(Entries on where items appear)
---

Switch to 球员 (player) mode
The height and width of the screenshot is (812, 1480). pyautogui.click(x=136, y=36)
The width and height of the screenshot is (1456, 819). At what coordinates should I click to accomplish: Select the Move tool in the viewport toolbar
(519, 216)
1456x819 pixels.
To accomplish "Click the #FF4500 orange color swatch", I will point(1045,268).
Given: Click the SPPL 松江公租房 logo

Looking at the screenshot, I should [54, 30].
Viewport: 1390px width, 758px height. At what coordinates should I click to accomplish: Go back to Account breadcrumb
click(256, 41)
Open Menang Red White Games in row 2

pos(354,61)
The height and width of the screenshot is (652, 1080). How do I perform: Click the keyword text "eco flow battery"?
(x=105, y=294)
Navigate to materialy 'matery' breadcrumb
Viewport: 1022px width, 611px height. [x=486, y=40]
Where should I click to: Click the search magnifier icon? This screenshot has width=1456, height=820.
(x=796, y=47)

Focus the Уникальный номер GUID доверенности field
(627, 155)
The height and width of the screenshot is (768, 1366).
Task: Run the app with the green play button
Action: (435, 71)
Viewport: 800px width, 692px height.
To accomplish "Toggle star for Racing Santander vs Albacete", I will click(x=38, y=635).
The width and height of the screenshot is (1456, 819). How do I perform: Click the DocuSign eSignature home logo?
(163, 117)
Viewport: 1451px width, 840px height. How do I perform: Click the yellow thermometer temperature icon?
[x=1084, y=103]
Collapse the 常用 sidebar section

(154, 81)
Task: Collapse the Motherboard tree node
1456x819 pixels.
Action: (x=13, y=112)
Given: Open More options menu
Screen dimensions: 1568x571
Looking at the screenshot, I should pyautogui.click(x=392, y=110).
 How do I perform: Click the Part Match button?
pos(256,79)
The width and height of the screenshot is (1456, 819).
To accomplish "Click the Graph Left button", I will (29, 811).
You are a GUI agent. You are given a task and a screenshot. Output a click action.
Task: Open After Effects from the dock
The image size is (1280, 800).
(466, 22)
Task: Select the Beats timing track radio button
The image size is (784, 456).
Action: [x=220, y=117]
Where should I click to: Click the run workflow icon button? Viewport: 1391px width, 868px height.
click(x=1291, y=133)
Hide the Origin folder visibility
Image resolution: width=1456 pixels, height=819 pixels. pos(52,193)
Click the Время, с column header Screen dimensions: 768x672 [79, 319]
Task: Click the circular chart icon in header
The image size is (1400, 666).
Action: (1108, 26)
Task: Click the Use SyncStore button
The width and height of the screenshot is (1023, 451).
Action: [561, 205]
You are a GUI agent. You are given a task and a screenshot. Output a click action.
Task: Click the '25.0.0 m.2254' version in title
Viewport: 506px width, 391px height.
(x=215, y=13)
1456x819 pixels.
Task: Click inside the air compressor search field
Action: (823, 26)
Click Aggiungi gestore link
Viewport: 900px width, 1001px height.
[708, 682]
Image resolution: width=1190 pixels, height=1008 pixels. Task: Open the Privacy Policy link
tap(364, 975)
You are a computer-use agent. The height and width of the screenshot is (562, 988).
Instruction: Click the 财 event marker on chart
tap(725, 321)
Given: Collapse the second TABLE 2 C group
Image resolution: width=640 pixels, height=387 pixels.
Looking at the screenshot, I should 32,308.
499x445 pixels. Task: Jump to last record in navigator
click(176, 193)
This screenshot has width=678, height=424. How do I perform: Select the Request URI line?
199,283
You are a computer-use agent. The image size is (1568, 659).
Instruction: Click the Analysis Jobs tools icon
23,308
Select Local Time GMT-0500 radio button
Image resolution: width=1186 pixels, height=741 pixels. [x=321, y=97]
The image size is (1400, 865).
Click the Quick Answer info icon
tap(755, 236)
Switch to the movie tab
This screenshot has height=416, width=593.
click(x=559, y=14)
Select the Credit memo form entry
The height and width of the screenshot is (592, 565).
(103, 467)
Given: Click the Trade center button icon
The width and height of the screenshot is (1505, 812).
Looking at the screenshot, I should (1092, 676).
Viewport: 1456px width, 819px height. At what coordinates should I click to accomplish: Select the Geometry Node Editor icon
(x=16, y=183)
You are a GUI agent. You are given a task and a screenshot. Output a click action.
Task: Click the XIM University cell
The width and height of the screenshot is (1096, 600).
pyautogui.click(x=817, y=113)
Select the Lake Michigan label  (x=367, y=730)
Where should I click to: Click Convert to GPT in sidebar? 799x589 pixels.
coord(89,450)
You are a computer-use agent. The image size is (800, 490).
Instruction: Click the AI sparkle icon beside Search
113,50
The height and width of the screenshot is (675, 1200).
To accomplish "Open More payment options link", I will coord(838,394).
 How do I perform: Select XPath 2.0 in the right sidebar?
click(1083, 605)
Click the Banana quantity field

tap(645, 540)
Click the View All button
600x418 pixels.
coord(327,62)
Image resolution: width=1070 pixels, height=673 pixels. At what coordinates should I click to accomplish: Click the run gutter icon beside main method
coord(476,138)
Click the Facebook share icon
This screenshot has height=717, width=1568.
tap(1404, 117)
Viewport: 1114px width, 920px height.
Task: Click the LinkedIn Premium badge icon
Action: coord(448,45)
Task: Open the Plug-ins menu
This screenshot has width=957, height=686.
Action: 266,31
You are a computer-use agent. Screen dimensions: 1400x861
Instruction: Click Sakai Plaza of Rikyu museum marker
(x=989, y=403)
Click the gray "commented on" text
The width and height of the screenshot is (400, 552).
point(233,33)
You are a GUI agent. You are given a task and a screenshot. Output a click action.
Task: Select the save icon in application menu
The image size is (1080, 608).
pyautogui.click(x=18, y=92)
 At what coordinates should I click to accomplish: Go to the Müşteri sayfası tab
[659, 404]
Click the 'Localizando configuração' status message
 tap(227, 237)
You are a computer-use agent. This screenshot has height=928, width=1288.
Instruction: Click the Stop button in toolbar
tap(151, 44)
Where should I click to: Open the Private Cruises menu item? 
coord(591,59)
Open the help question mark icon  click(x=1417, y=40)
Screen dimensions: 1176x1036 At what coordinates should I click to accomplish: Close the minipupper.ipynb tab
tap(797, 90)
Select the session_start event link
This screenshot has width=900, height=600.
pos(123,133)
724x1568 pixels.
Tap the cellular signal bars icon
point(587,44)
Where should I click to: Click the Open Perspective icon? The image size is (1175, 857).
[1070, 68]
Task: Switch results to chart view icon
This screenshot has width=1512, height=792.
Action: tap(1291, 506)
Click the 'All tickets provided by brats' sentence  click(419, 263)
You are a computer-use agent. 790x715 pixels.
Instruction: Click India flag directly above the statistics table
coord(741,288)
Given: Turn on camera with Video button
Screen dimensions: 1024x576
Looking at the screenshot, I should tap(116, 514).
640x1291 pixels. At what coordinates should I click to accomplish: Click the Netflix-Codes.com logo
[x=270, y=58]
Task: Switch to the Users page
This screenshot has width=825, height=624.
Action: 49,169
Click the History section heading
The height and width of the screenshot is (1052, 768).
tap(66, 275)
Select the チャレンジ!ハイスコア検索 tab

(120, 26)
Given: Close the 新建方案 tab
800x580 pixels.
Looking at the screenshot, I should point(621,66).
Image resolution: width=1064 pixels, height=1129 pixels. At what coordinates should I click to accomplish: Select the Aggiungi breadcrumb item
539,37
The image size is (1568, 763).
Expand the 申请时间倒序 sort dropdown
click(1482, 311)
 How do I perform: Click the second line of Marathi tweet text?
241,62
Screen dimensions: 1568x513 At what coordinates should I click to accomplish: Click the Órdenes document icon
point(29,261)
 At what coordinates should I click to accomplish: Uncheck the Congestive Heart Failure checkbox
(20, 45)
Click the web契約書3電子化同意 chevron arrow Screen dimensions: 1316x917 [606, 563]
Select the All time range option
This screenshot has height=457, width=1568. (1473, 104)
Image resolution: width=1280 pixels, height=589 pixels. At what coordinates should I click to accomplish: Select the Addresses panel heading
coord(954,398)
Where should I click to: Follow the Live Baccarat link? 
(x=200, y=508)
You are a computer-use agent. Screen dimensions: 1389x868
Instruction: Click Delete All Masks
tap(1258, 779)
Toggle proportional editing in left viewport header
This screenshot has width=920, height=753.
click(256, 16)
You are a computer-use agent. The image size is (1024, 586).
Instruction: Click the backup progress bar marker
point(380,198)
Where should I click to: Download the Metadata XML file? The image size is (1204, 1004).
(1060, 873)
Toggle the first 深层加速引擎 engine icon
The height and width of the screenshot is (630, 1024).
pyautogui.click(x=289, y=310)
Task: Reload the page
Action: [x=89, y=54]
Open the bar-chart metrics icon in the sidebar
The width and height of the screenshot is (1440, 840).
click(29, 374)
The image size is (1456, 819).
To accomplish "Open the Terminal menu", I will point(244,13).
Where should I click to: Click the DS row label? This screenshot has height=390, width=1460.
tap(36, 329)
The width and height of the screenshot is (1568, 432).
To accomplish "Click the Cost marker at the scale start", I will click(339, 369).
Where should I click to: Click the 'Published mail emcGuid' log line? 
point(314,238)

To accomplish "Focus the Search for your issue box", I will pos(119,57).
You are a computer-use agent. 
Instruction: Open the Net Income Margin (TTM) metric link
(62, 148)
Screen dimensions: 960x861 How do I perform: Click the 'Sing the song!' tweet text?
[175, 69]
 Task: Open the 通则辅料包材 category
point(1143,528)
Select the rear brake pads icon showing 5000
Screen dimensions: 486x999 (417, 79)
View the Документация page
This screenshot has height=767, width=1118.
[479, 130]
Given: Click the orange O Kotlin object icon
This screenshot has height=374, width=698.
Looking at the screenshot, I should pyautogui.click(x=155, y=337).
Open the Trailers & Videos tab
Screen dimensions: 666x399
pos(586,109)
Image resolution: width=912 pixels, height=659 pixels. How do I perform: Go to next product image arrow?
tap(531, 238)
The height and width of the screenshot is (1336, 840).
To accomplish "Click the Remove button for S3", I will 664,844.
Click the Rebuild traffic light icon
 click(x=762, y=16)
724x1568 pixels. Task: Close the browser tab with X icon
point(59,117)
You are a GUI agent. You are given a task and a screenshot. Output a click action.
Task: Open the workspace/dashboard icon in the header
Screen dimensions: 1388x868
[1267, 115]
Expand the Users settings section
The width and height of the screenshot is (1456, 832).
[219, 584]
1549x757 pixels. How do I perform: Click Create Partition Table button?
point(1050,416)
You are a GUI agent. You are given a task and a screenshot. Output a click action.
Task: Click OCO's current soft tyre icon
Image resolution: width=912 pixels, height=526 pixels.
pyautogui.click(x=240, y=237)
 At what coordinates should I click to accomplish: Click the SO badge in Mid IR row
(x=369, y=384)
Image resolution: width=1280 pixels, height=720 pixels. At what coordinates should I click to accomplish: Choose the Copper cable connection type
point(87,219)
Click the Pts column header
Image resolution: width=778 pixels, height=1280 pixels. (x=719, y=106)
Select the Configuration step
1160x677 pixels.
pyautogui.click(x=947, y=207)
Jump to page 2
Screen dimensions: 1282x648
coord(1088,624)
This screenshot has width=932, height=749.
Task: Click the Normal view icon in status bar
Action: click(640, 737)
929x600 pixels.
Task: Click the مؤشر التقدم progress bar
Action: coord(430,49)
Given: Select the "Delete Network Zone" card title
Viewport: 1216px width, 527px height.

---

■ WHAT YOU ARE ASKED TO DO ■
Repeat the records above, starting with the line that contains "I will pos(119,57)." and ending with the line that contains "I will 664,844.", both included.

■ RESULT FOR THIS EXERCISE ■
To accomplish "Focus the Search for your issue box", I will pos(119,57).
You are a computer-use agent. 
Instruction: Open the Net Income Margin (TTM) metric link
(62, 148)
Screen dimensions: 960x861 How do I perform: Click the 'Sing the song!' tweet text?
[175, 69]
 Task: Open the 通则辅料包材 category
point(1143,528)
Select the rear brake pads icon showing 5000
Screen dimensions: 486x999 (417, 79)
View the Документация page
This screenshot has height=767, width=1118.
[479, 130]
Given: Click the orange O Kotlin object icon
This screenshot has height=374, width=698.
Looking at the screenshot, I should pyautogui.click(x=155, y=337).
Open the Trailers & Videos tab
Screen dimensions: 666x399
pos(586,109)
Image resolution: width=912 pixels, height=659 pixels. How do I perform: Go to next product image arrow?
tap(531, 238)
The height and width of the screenshot is (1336, 840).
To accomplish "Click the Remove button for S3", I will 664,844.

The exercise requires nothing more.